PROVIDED PASSAGE.
%%
Australia’s 40-year-old uranium debate was reignited some 12 months ago at the World Energy Congress at the Sydney Convention Centre at Darling Harbour. A dozen or more of Australia's customers and trading partners for uranium oxide fuel gave technical presentations describing the excellence, safety, economic attraction and environmental integrity of their greenhouse-friendly nuclear power programs. They also signalled their intention to expand these programs and their interest in sourcing a further uranium supply from Australia.
In June this year, the Australian Institute of Energy hosted a large seminar also in Sydney on the potential role of nuclear power in Australia and globally. The seminar brought together top Federal Government scientists and engineers as well as politicians and business executives. The papers presented highlighted the role that nuclear power will have to play to fuel the increasing energy needs of both developed and developing nations in the 21st century and to help minimise greenhouse gas emissions and climate change.
Technical programs such as the above, together with the Federal Government inquiry into the strategic importance of Australia's uranium resources have undoubtedly challenged both sides of the political establishment. Several keen new political nuclear advocates have emerged.
Speaking at the Australian Uranium Conference in Perth on October 11, the Labor Party's resources spokesman Martin Ferguson welcomed Australia's plans to export uranium to China and the establishment of the Asia-Pacific partnership on clean development and climate. He also indicated he would like to see debate on Labor's contentious three mines policy and declared that as a premier uranium exporter, Australia must take some responsibility for global nuclear waste.
Ferguson has been involved as an assessor with the government uranium resources inquiry. His views on these issues, and those recently proclaimed by former Labor prime minister Bob Hawke, show both informed realism and political courage.
Scientists, engineers, academics and economists would commend the views expressed by these two men. Many would go much further and perceive Australia's role in the global nuclear fuel cycle industry as being in great need of enhancement by value-adding to the basic operations of uranium mining.
They would strongly advocate that the Australian uranium miners, possibly with overseas joint-venture partners and investors, undertake the task of enrichment, fuel fabrication and ultimately waste disposal with or without reprocessing.
In a globalised 21st century, such an endeavour would ensure that these tasks would take place in a politically stable nation possessing an optimal geology for a nuclear waste repository. The offensive and highly emotive word "dump" would soon disappear as the Australian community began to understand that valuable radio-isotopes were simply being recycled from one location - the mine - to another - the repository.
Geographically, both have very small footprints. In fact, the nuclear industry is the only energy industry that has responsibly planned for and costed dealing with its waste products from the outset.
Within 50 years the high-level activity of spent nuclear fuel will have decayed to 0.1 per cent of its original activity. And within 1,000 years it will have returned to the "background" activity of the ore body from which it was extracted. Indeed, the use of nuclear fuels for energy and the deposition of correctly packaged waste forms hundreds of metres underground will, over time, decrease Earth's background radiation field at surface level.
%%
ACTIVITY. Repeat the part of the uranium article that begins at "Ferguson has been" and ends with "of uranium mining.", word for word. The material after this point comes from a separate source.

SUPPLIED DATA.
%%
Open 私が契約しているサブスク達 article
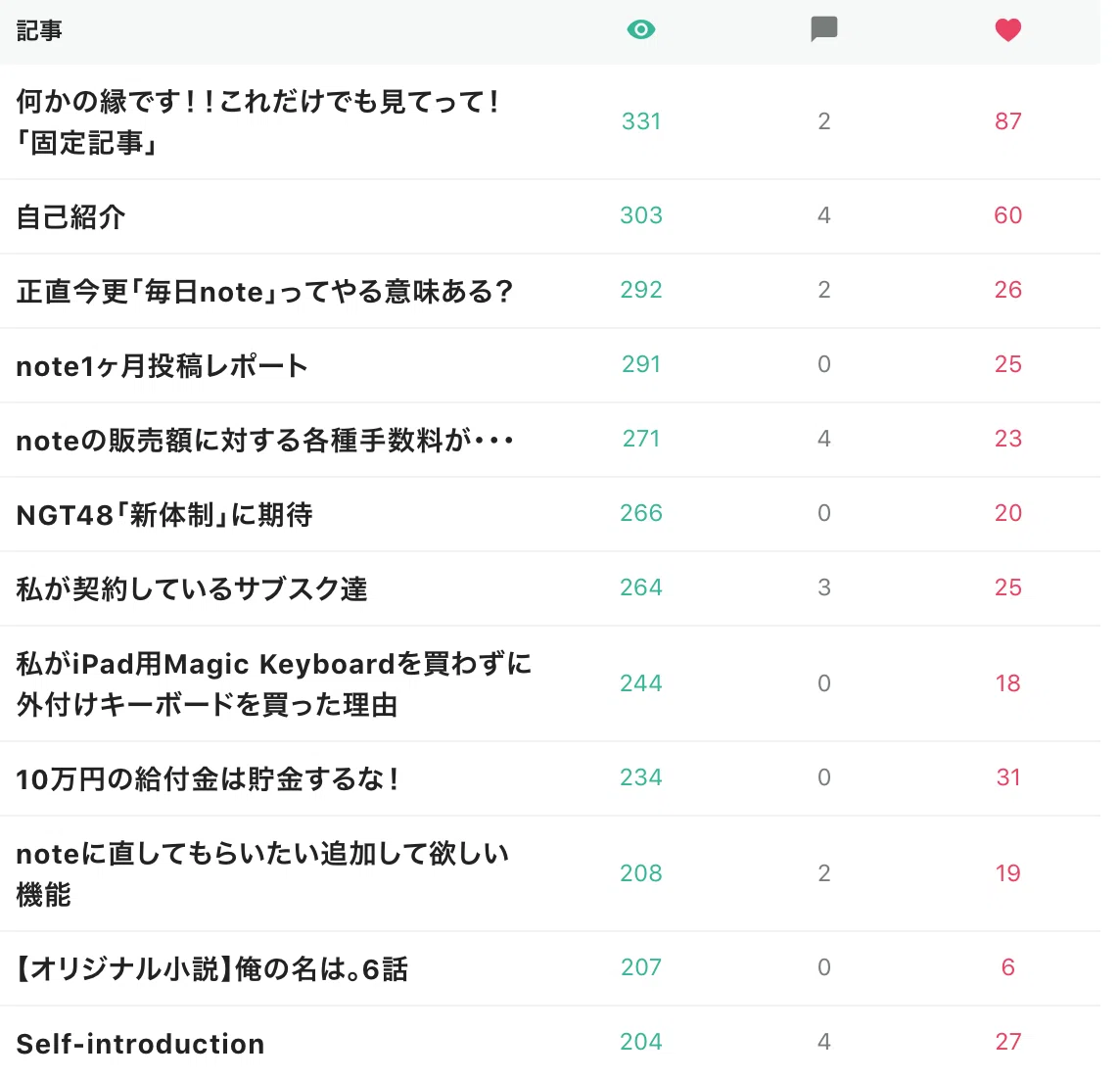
%%
ANSWER SPACE.
Ferguson has been involved as an assessor with the government uranium resources inquiry. His views on these issues, and those recently proclaimed by former Labor prime minister Bob Hawke, show both informed realism and political courage.
Scientists, engineers, academics and economists would commend the views expressed by these two men. Many would go much further and perceive Australia's role in the global nuclear fuel cycle industry as being in great need of enhancement by value-adding to the basic operations of uranium mining.